Davacının beş yıllık çalışma süresi boyunca hiç yıllık izin kullanmaması hayatın olağan akışına terstir. Mahkemece, davacının davayı somutlaştırma yükü (HMK m.194), hakimin de davayı aydınlatma yükümlülüğü (HMK m. 31) bulunduğu göz önüne alınarak, davacının beyanı alınmalı, bundan sonra tüm deliller birlikte değerlendirilip, oluşacak sonuca göre karar verilmelidir. Eksik inceleme ile yazılı şekilde karar verilmesi hatalı olup, kararın bu sebeple bozulması gerekmiştir.
4-Davacı dava dilekçesinde 100,00 TL ulusal bayram ve genel tatil ücretinin tahsilini talep etmiş, ıslah dilekçesinde ise talebini arttırarak toplam 579,97 TL olarak belirlenmiştir.
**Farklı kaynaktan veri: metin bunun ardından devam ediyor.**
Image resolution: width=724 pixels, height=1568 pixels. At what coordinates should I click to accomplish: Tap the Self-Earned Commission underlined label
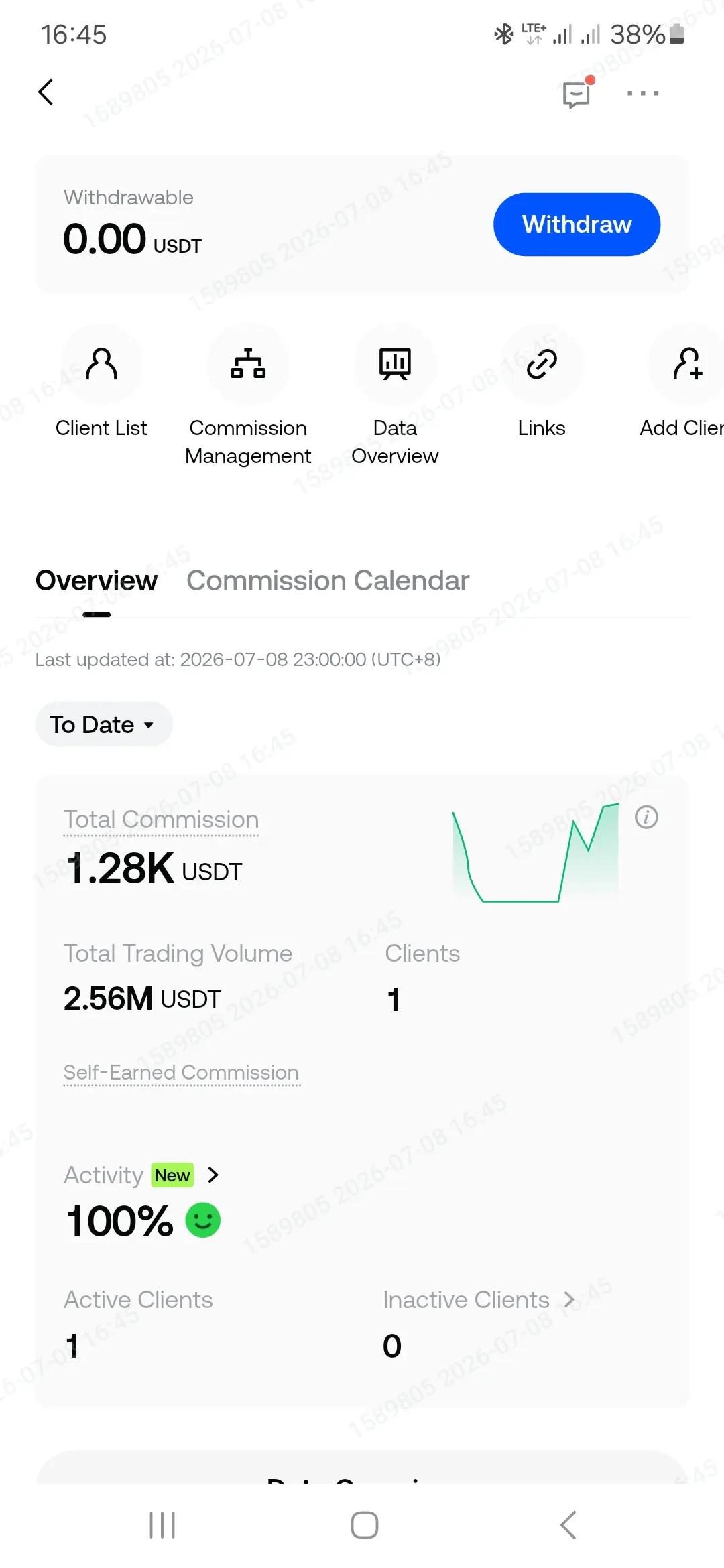tap(181, 1073)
Ancak davacı vekili son celsede “Talebimiz olan 579,97 TL olan ulusal bayram ve genel tatil ücreti alacağımızın zamanaşımına uğrayan 318,74 TL’sinden feragat ediyoruz” şeklinde beyanda bulunmuş, bu beyan duruşma tutanağına yazılarak davacı vekilince imzalanmıştır. Mahkemece, davacı vekilinin kısmi feragate ilişkin beyanı dikkate alınmadan 356,853 TL brüt ulusal bayram ve genel tatil ücreti alacağının hüküm altına alınması yerinde değildir.
5-Davalılardan Türkiye Kamu Hastaneleri Kurumunun harçtan muaf olduğu gözetilmeden karar verilmesi hatalı olup kararın bu sebeple de bozulması gerekmiştir.
SONUÇ: Temyiz olunan hükmün yukarıda açıklanan sebeplerden BOZULMASINA, 27.10.2020 tarihinde oybirliği ile karar verildi.